GNOME Bugzilla – Bug 676596
TIME incompatibility
Last modified: 2012-05-23 06:07:13 UTC
The definition of the ODF TIME function is: Summary: Constructs a time value from hours, minutes, and seconds. Syntax: TIME( Number hours ; Number minutes ; Number seconds ) Returns: Time Constraints: None. Evaluators may first perform INT() on the hour, minute, and second before doing the calculation. Semantics: Returns the fraction of the day consumed by the given time, i.e.: ((hours*60*60)+(minutes*60)+seconds)/(24*60*60) Time is a subtype of number, where a time value of 1 = 1 day = 24 hours.
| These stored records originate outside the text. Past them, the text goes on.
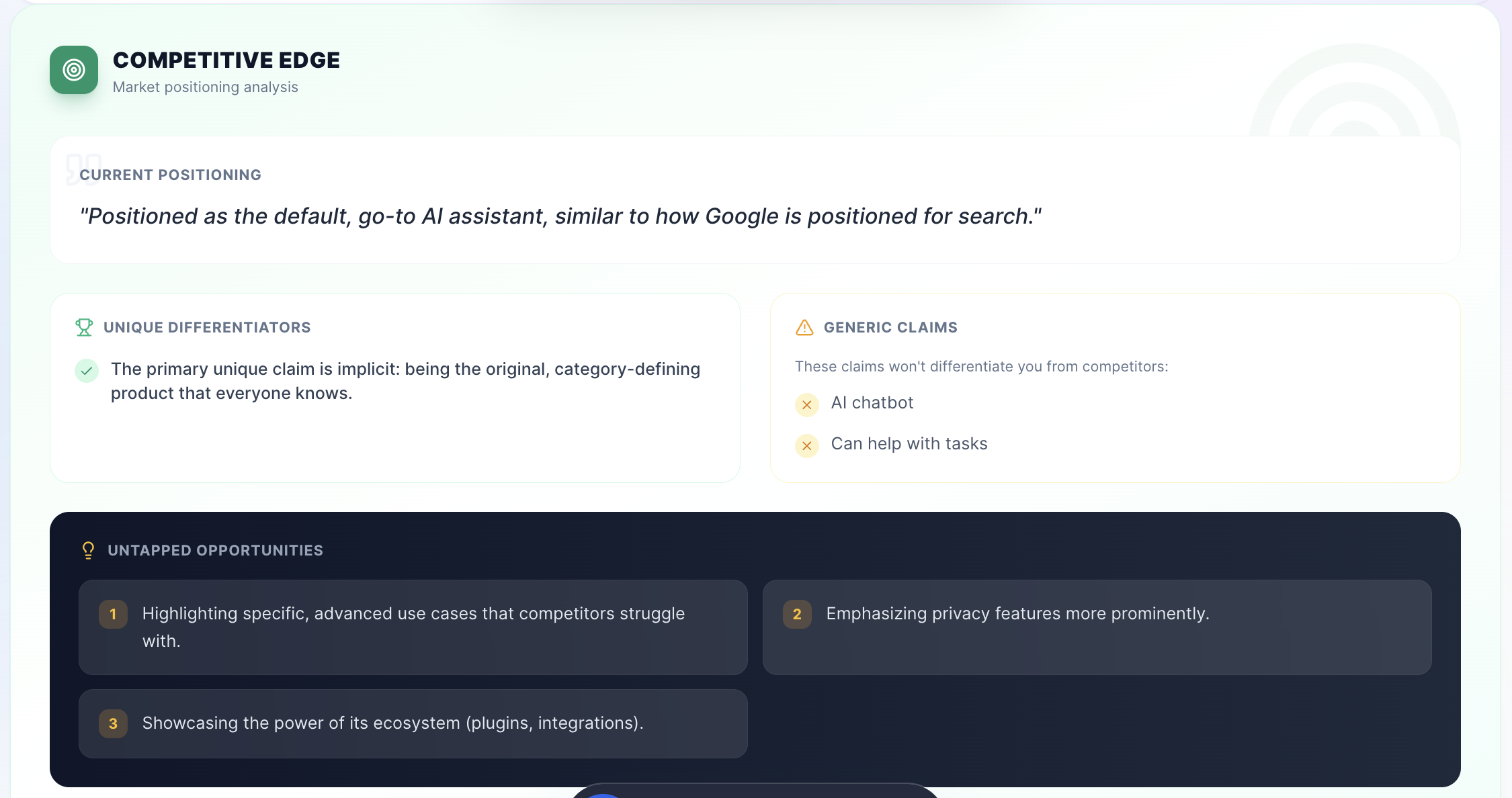Click the number 1 badge in opportunities
This screenshot has width=1512, height=798.
click(x=113, y=614)
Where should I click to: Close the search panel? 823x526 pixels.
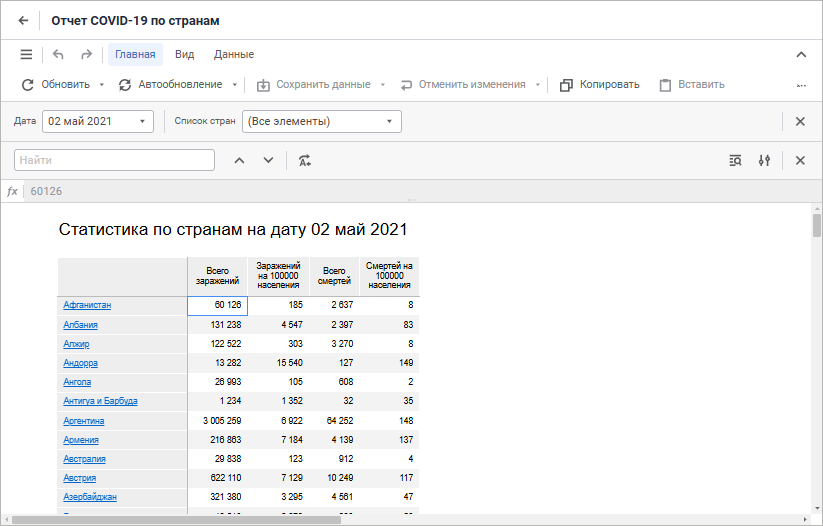pyautogui.click(x=800, y=160)
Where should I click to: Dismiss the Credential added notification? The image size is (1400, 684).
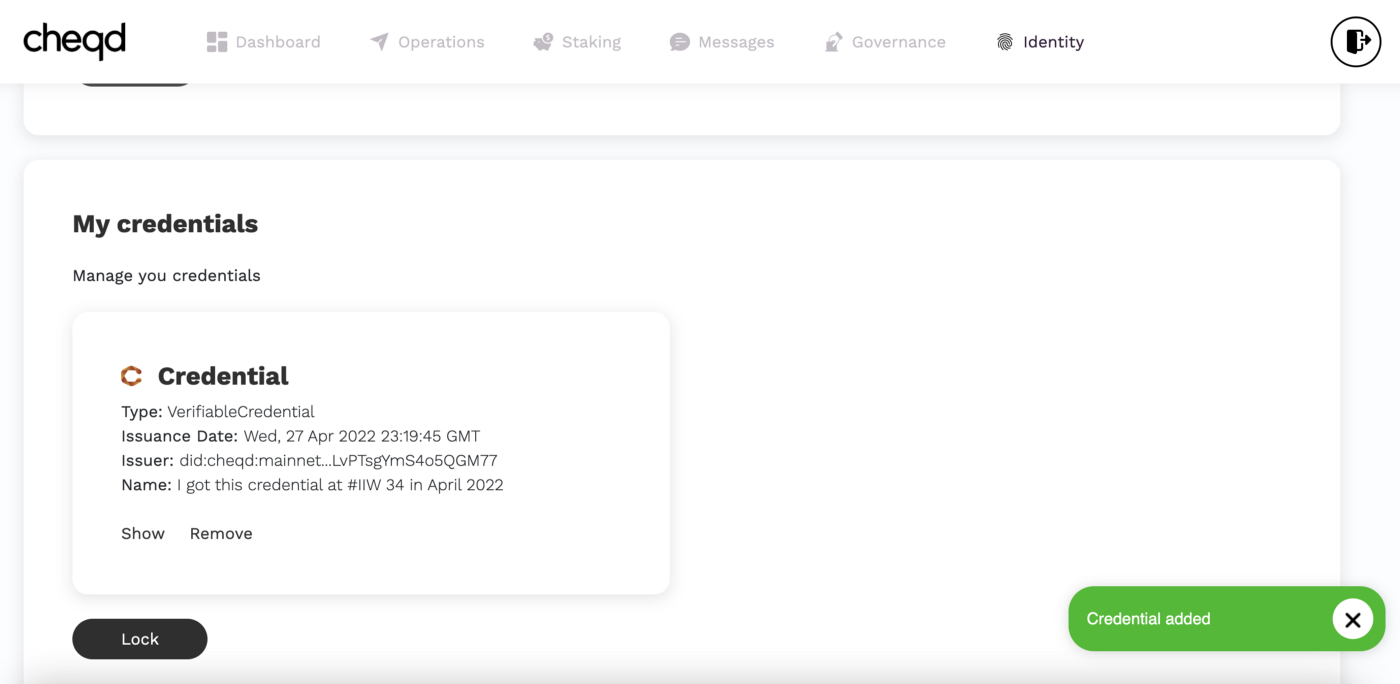pyautogui.click(x=1352, y=620)
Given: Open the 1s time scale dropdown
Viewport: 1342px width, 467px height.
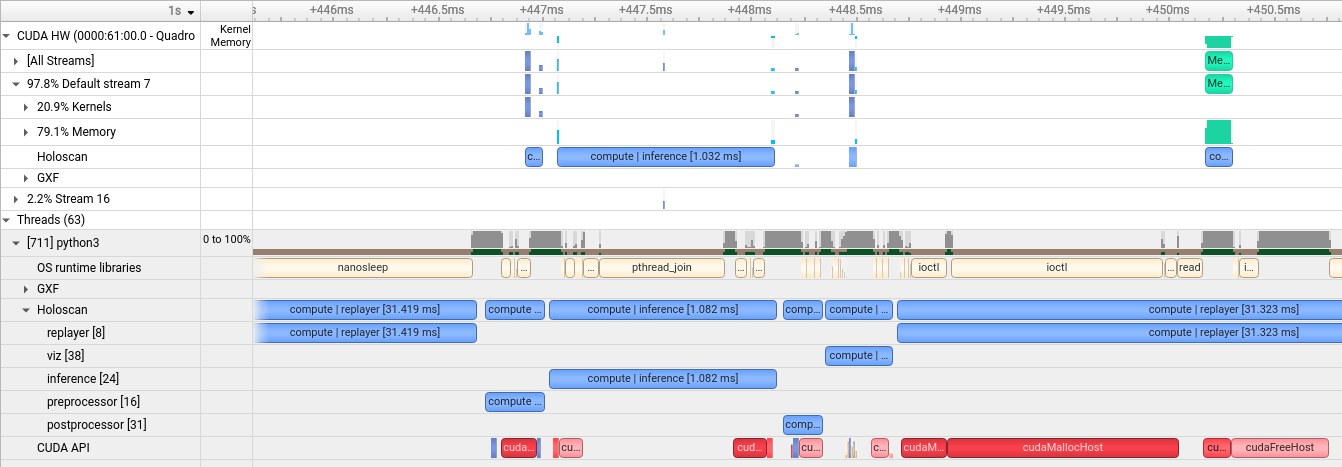Looking at the screenshot, I should 182,11.
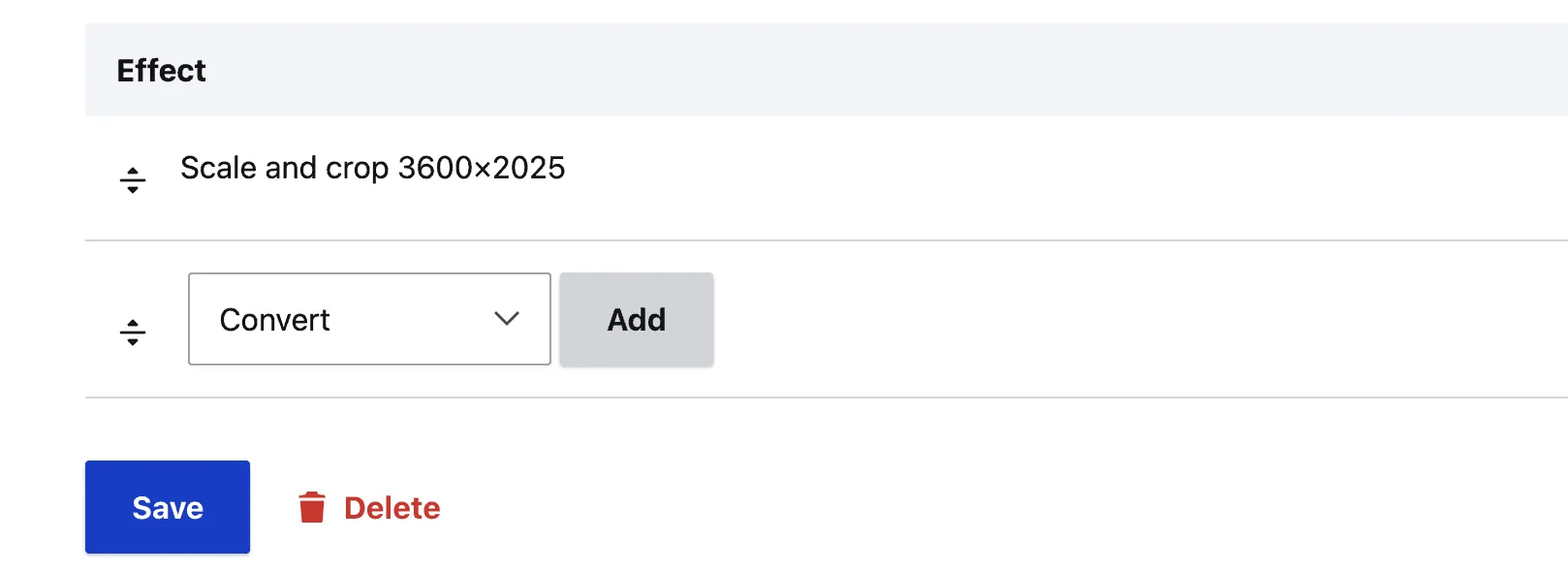Click the red trash icon beside Delete
This screenshot has height=572, width=1568.
[313, 506]
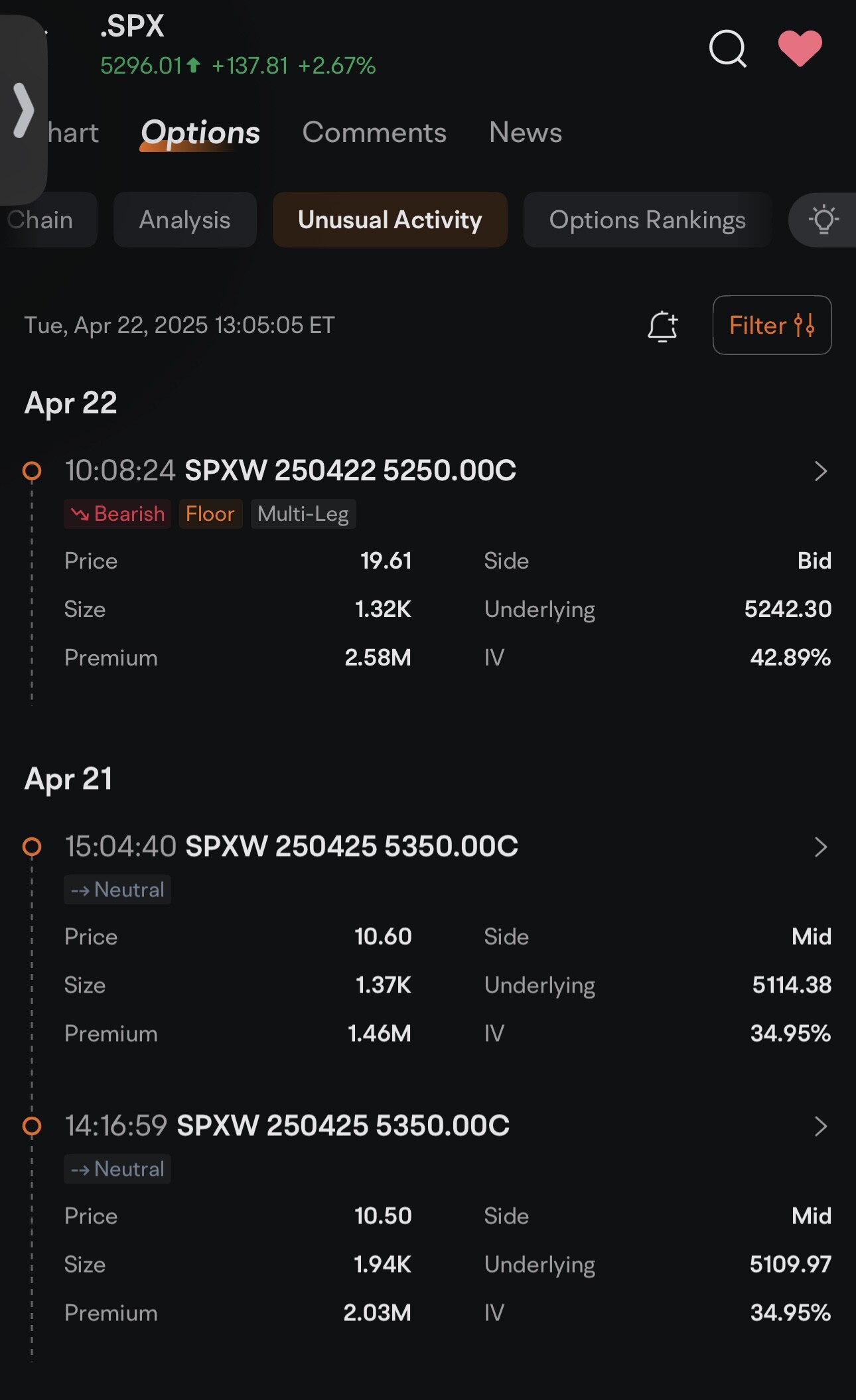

Hours, minutes, and seconds may be any number (they shall not be limited to the ranges 0..24, 0..59, or 0..60 respectively). Excel on the other hand, returns: ((hours*60*60)+(minutes*60)+seconds)/(24*60*60) - TRUNC (((hours*60*60)+(minutes*60)+seconds)/(24*60*60)) which is always a value between 0 and 1 (possibly 0 but never 1) Gnumeric's TIME function is currently compatible with the ODF version. (Note that Apache OpenOffice uses Excel's definition. It is claimed that LibreOffice 3.5.x also uses Excel's although LO 3.4 used the ODF definition.)
What do they mean by "Evaluators may first perform INT() on the hour, minute, and second before doing the calculation."? That the implementation may ignore any fractional part of the argument? We should be XL compatible for functions. If it matters, we can have an ODF.TIME too (or whatever it is we name such functions).
"first performing INT" means rounding towards negative infinity, ie. for positive numbers this means truncating. I fully agree that we should be Excel compatible here (that's why I filed this as a bug). Before we introduce an ODF.TIME function we really have to see what hapens in current OASIS OIC/ODF discussions. See also http://ajg.pyrshep.ca/archives/111
This problem has been fixed in the development version. The fix will be available in the next major software release. Thank you for your bug report.